As a PCG editor, I know something about games in development and plenty about finished games, but I know very little about the process of getting one off the ground. I’m particularly curious about why no one has had the [brains? balls? initiative? gumption? pixie dust? hookers and blow?] to make either an X-COM 2 (TFTD was a glorified expansion, and I choose to pretend none of the other games bearing the name ever happened) or a decent clone by a name of their choosing. You know, one that the fans don’t have to finish for them.
I know it all comes down to dollars and cents, but are publishers really so frightened of losing money on a remake of a game that shows up prominently on the top 10 games of all time list (if not THE top game) of pretty much any PC game critic who actually played it? I can’t believe that confidence in turn-based games is so low when the Civilization franchise is still going strong, Heroes of Might & Magic V did well enough for an expansion, and you still see upstarts like GalCiv doing well for themselves.
I may be wrong about this part, and if so please fill me in, but wouldn’t a game like X-COM be relatively cheap to produce, even after a respectable level of polish, if you just licensed a half decent engine?
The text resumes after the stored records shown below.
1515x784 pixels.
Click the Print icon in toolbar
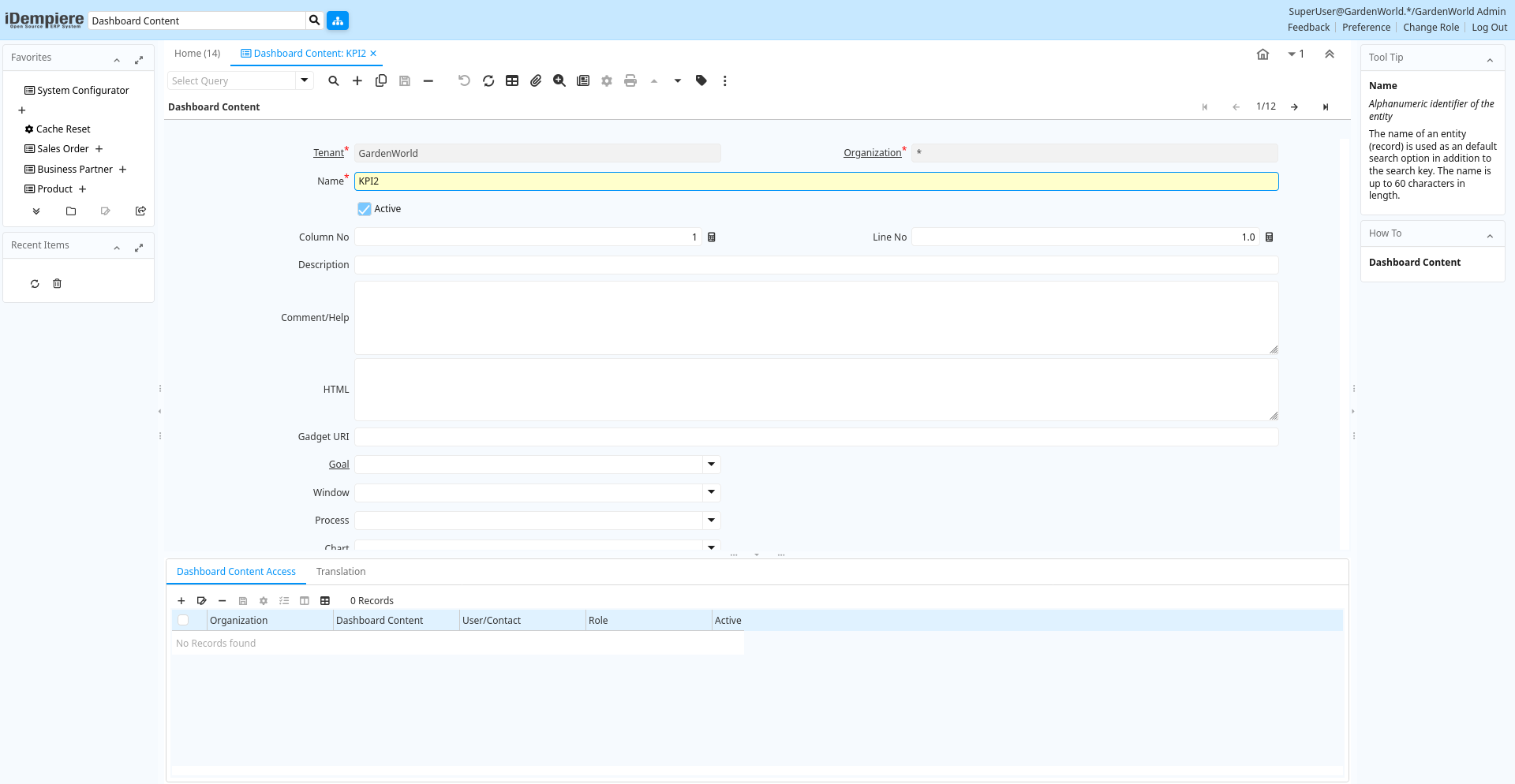pyautogui.click(x=630, y=80)
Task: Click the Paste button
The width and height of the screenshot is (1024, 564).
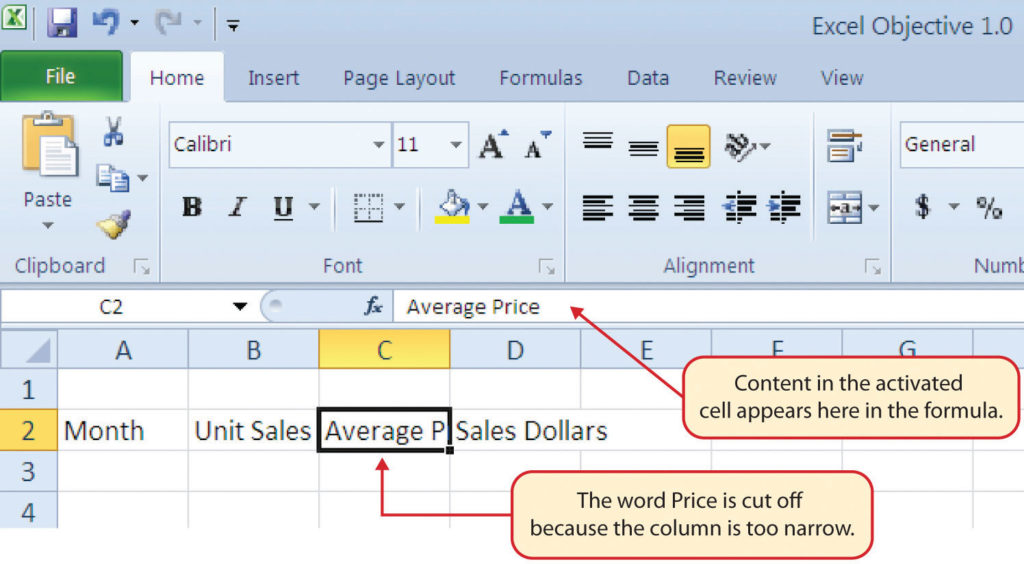Action: pyautogui.click(x=48, y=170)
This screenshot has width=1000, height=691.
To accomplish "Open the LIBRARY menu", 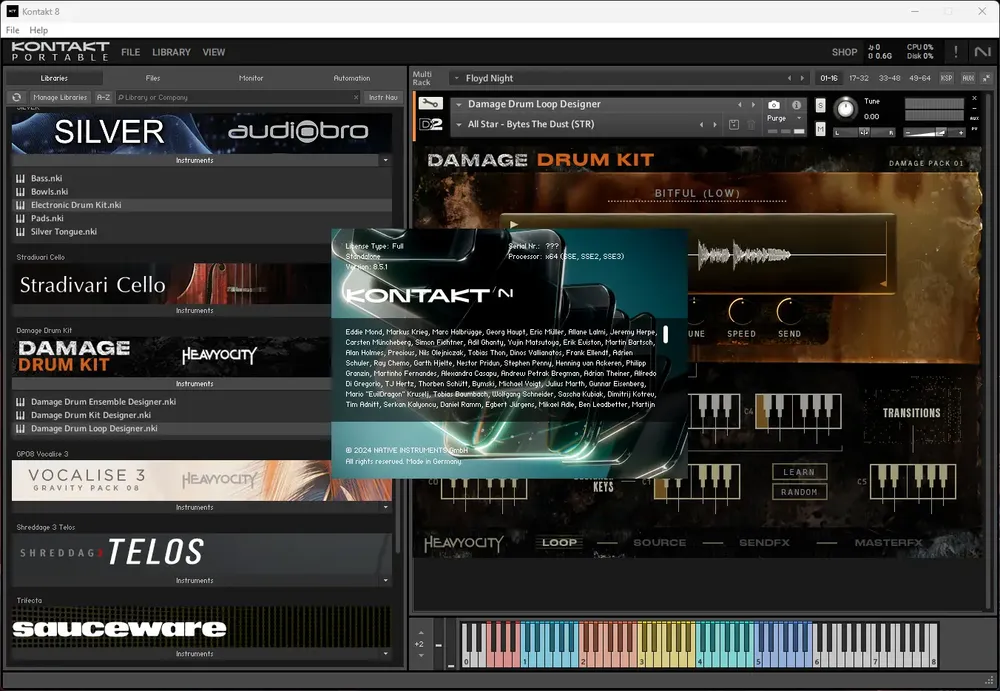I will (x=171, y=52).

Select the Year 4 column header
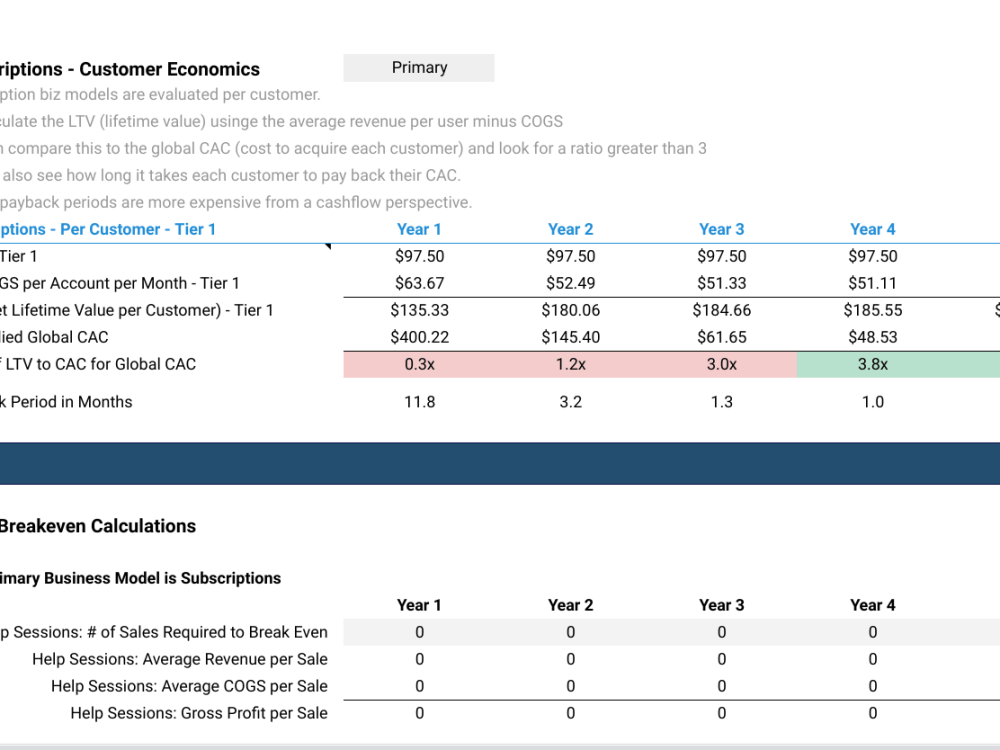872,229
There would be a lot of art to do, I suppose, but if you stick to the original design concept of randomly generated maps, you get a ton of replayability out of relatively little. And if you went with an anime-inspired art style, maybe even cel shaded (kind of an homage to the original game’s opening cinematic) you could get around a lot of the expensive and time-consuming process of making things look realistic.
Seems to me like the worst thing that happens is, if it bombs in the US, they localize it to some Eastern European languages and make their money back in the Czech Republic. They can’t seem to get enough X-COM clones over there, yet can’t MAKE a good one to save their lives. In the meantime, they get a sure-thing critical darling that would certainly have an instant modding community spring up around it, as demonstrated by UFO:ET.
So what am I missing here? What’s stopping this from happening?